Problem requirements »
Beginning with the line that includes "You are a GUI" and ending with the last line of the entries below, set down each line exactly; include no pictures.

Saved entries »
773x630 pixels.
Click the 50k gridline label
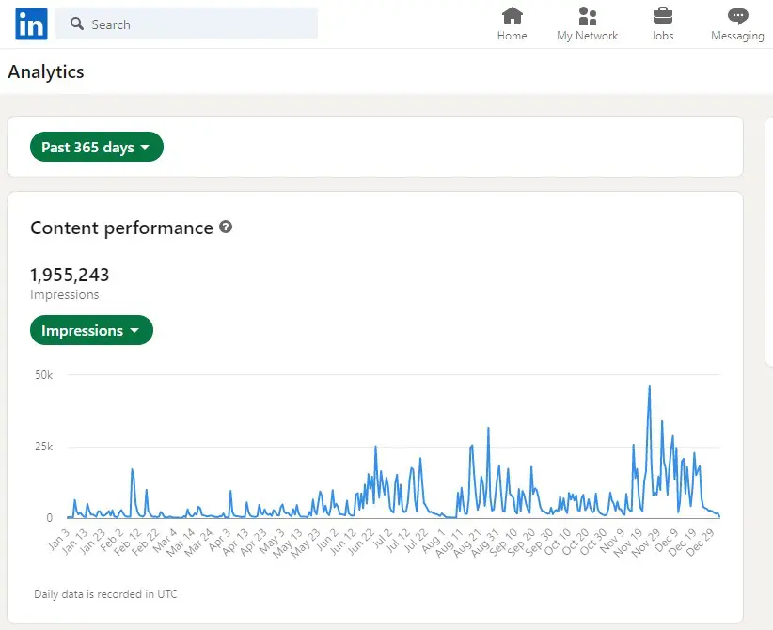[x=43, y=375]
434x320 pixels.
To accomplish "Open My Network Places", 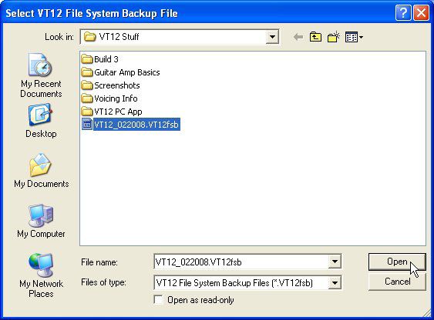I will (x=41, y=275).
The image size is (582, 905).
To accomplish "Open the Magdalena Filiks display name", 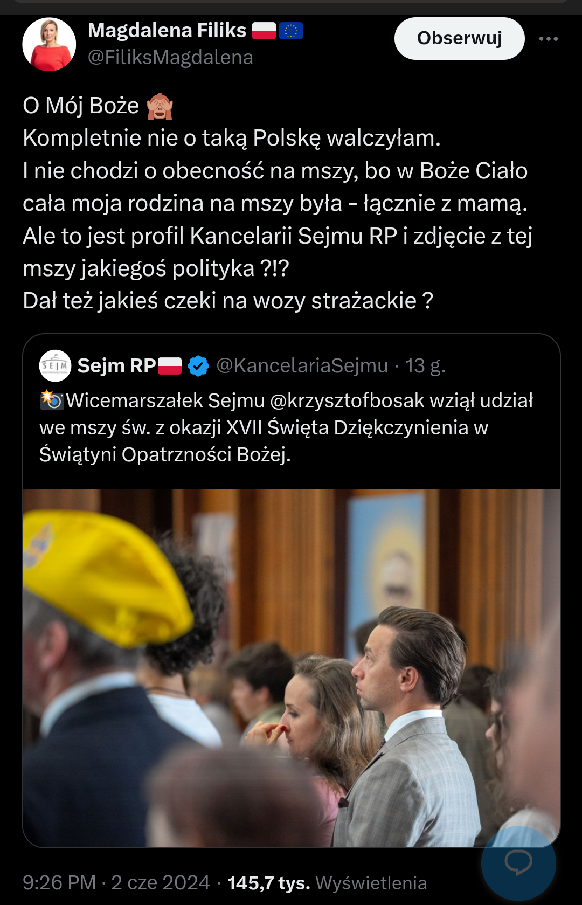I will [167, 31].
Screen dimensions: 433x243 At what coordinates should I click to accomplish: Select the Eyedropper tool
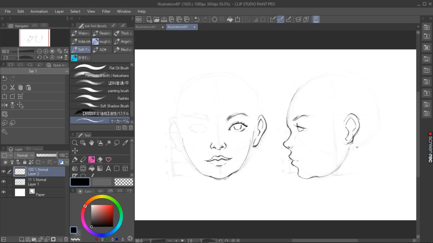coord(125,143)
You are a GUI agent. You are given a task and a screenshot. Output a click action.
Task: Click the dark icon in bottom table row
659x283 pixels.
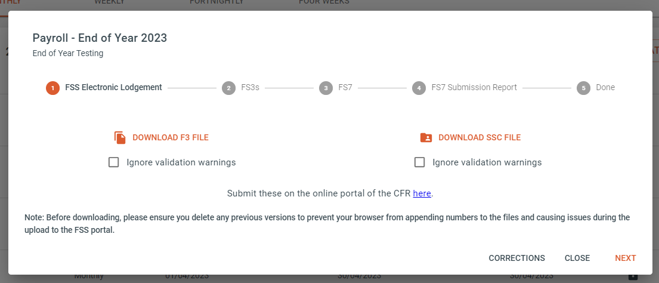point(633,276)
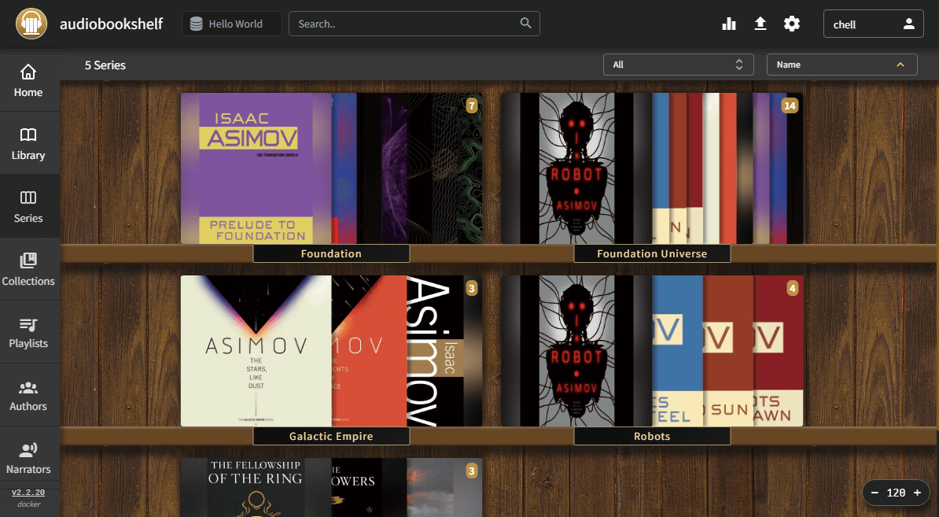
Task: Keep the Series tab selected in sidebar
Action: tap(28, 206)
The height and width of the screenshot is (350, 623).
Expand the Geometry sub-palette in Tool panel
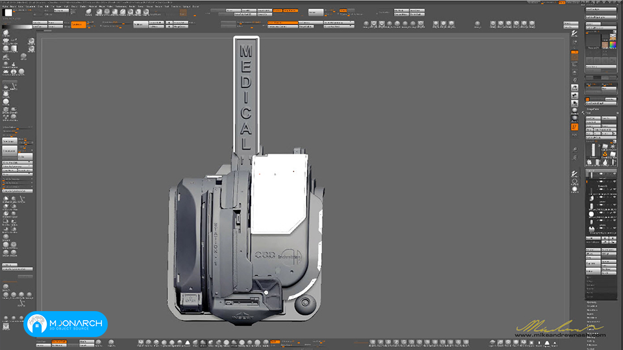pos(592,303)
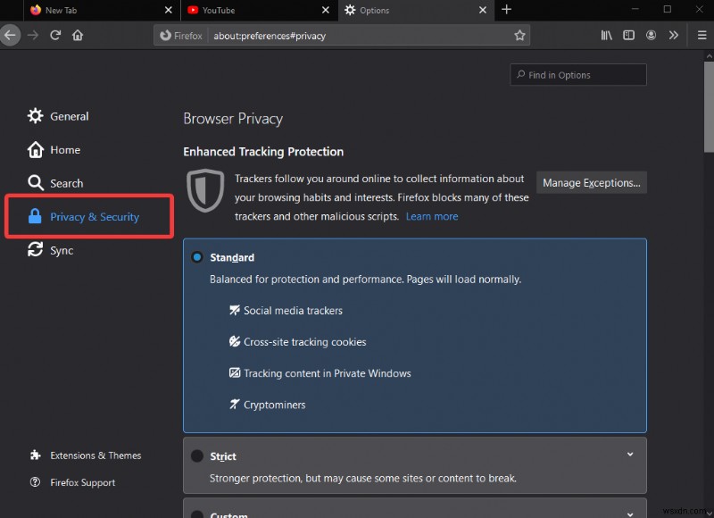Screen dimensions: 714x518
Task: Open the toolbar overflow double-arrow menu
Action: (674, 34)
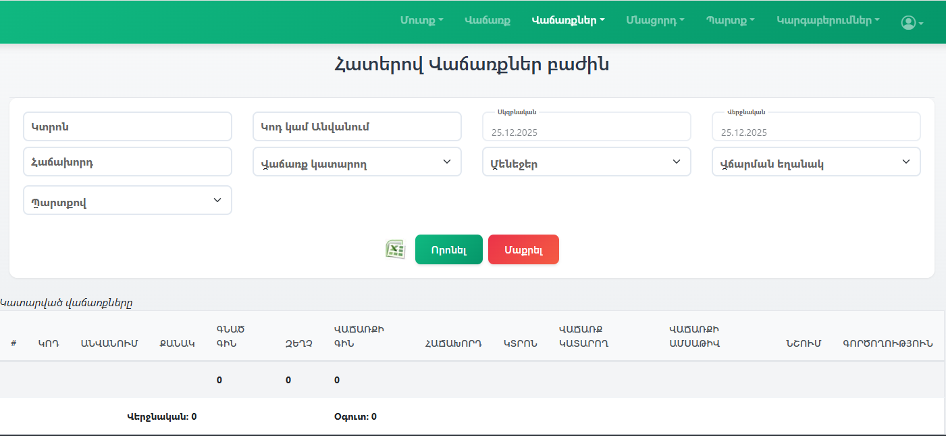Viewport: 946px width, 436px height.
Task: Expand the Վճարման եղանակ dropdown
Action: [816, 162]
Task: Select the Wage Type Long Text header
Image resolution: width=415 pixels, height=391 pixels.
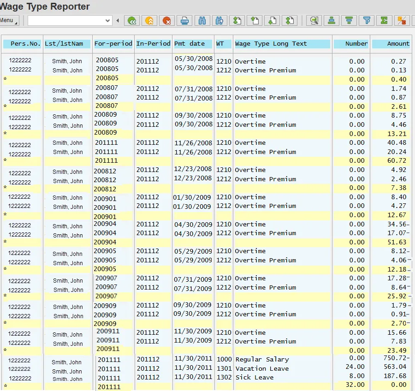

Solution for this exercise »
You are a GUI agent. You are given a task and a screenshot. Output a click action.
Task: Click the dark icon in bottom table row
659x283 pixels.
point(633,276)
Task: Keep the Series tab selected in sidebar
Action: tap(28, 206)
The height and width of the screenshot is (350, 623).
Expand the Geometry sub-palette in Tool panel
pos(592,303)
Screen dimensions: 714x518
Task: Open the toolbar overflow double-arrow menu
Action: (674, 34)
Viewport: 946px width, 436px height.
Task: Expand the Վճարման եղանակ dropdown
Action: [816, 162]
Task: Select the Wage Type Long Text header
Image resolution: width=415 pixels, height=391 pixels.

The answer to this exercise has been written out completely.